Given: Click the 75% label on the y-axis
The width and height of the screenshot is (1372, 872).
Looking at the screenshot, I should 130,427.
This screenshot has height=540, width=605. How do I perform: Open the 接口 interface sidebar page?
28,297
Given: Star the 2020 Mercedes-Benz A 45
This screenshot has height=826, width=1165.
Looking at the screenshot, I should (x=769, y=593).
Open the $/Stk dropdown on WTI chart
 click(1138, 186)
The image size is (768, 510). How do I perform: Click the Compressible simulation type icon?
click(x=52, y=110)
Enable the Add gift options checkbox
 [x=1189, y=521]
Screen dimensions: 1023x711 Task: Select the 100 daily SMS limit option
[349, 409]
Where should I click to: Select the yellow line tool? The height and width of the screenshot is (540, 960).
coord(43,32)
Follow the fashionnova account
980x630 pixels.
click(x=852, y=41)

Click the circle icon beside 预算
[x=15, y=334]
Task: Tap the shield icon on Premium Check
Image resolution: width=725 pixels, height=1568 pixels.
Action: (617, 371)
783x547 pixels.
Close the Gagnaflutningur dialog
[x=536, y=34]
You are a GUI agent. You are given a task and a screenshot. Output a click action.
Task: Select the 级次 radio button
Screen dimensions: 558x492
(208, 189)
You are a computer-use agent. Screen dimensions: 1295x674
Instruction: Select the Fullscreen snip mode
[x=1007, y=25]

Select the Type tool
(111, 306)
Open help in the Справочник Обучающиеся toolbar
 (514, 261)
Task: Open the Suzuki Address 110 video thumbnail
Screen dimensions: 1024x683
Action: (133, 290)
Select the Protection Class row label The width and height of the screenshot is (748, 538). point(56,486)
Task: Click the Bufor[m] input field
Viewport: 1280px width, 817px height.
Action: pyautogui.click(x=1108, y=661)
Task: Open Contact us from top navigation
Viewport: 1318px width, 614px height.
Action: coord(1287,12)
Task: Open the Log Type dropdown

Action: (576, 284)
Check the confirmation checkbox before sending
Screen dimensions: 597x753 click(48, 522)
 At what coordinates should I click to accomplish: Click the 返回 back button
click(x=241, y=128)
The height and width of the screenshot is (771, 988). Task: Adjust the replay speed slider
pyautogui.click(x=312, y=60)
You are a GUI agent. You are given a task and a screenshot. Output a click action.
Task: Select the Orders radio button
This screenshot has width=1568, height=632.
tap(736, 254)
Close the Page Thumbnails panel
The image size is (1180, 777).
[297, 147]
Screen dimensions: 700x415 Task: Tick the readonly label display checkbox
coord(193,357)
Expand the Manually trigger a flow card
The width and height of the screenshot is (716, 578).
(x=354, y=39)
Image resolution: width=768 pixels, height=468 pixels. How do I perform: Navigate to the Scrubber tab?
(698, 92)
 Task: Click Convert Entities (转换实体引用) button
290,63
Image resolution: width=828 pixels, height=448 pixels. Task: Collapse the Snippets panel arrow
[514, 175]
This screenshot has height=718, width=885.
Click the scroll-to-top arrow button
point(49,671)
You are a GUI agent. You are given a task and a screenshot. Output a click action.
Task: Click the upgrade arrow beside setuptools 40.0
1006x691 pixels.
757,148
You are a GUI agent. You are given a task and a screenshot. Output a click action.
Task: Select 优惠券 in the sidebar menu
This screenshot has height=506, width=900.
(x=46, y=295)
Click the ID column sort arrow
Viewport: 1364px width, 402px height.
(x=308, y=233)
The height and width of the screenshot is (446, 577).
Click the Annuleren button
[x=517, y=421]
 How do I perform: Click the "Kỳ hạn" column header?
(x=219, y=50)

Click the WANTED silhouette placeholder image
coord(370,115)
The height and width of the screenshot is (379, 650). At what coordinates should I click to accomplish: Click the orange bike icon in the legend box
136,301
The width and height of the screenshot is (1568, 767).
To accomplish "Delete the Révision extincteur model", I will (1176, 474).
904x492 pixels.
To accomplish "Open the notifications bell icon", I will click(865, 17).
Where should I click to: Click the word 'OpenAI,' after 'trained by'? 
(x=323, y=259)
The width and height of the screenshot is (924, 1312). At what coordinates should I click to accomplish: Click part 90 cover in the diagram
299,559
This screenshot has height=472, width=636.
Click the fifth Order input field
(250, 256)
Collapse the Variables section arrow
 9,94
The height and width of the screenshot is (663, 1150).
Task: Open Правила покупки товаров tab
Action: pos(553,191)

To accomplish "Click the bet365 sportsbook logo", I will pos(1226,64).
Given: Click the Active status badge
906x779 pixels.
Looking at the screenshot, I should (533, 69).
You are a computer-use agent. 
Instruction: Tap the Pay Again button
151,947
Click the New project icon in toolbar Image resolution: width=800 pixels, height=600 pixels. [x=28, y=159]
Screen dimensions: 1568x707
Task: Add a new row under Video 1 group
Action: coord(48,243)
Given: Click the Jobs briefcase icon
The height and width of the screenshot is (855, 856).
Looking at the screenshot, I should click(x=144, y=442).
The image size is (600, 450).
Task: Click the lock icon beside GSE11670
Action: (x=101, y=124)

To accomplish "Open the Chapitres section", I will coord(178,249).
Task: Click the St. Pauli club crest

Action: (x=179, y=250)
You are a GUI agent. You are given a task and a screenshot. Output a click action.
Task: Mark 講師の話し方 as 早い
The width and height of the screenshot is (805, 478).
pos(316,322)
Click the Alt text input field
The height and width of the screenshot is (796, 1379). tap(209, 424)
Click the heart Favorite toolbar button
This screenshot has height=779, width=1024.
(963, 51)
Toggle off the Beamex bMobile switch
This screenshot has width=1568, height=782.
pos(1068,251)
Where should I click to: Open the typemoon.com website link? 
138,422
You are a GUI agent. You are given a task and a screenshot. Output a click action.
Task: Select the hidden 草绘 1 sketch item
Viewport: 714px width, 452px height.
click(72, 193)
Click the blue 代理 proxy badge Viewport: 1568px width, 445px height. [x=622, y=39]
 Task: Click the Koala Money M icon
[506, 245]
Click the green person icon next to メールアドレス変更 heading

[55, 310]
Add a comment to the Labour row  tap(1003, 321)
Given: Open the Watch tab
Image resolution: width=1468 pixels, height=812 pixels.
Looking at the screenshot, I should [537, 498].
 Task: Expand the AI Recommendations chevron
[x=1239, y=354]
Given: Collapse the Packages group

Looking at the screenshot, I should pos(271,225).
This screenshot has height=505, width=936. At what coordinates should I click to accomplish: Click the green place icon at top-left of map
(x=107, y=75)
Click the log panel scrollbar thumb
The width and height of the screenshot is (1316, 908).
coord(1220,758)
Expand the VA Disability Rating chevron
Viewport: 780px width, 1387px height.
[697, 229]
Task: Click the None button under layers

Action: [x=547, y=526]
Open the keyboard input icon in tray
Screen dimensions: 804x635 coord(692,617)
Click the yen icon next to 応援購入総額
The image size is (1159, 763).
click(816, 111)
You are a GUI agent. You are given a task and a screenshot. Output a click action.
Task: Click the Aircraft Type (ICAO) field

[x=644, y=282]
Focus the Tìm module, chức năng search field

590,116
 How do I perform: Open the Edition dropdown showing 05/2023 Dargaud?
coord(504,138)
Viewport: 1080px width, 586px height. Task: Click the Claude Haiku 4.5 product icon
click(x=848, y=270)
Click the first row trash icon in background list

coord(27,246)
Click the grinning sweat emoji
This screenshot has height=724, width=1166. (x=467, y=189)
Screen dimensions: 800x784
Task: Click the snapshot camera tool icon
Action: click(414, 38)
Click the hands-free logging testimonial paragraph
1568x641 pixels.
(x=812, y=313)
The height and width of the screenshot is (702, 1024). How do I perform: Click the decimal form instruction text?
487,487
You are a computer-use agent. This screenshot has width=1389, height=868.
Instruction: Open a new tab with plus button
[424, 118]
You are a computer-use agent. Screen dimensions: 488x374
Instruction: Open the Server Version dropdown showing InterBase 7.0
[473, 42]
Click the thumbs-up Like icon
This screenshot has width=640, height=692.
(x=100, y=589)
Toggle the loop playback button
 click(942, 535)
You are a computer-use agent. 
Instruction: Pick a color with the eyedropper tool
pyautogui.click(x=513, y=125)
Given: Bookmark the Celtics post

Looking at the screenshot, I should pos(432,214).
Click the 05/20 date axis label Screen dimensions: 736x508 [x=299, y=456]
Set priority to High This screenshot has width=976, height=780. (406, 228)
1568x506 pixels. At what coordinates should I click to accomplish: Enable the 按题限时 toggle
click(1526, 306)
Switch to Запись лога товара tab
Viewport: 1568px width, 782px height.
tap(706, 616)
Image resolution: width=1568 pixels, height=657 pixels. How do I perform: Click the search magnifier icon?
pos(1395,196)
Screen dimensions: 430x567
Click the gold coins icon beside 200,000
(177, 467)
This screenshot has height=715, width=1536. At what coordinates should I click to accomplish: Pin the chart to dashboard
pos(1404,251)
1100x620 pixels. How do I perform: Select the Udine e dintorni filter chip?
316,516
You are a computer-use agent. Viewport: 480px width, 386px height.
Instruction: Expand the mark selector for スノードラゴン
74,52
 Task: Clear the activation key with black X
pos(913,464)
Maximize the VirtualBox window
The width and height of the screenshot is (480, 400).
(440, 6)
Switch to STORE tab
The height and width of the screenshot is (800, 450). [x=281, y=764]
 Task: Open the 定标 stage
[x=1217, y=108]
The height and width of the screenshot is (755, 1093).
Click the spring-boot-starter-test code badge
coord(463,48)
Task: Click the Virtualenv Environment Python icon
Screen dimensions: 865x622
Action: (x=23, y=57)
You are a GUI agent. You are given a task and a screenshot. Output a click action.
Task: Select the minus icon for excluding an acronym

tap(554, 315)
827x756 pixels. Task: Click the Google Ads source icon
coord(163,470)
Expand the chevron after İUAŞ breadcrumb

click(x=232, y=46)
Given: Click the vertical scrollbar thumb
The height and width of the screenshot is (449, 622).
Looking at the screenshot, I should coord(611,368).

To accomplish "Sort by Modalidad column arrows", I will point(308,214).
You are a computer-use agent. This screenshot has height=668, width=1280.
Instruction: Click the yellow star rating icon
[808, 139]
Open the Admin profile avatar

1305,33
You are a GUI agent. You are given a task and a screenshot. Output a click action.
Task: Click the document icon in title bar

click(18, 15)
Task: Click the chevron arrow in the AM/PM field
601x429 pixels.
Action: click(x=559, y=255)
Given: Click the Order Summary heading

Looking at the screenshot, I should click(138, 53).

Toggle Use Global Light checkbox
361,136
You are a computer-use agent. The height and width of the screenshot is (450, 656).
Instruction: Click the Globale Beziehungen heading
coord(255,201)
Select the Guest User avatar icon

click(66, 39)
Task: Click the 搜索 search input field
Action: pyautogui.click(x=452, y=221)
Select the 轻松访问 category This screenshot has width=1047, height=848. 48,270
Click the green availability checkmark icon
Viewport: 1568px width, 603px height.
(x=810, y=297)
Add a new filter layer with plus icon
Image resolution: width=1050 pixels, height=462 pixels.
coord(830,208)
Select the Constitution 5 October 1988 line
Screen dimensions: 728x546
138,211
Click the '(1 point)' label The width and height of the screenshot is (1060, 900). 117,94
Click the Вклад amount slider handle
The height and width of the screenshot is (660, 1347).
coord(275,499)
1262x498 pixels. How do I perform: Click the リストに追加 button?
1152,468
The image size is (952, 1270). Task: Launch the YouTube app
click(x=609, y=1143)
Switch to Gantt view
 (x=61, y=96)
•••••
▶ Exercise aim: Which lines in the material contain the word "axis"? Pull each of them out.

▶ Result:
Given: Click the 75% label on the y-axis
Click the 05/20 date axis label Screen dimensions: 736x508 [x=299, y=456]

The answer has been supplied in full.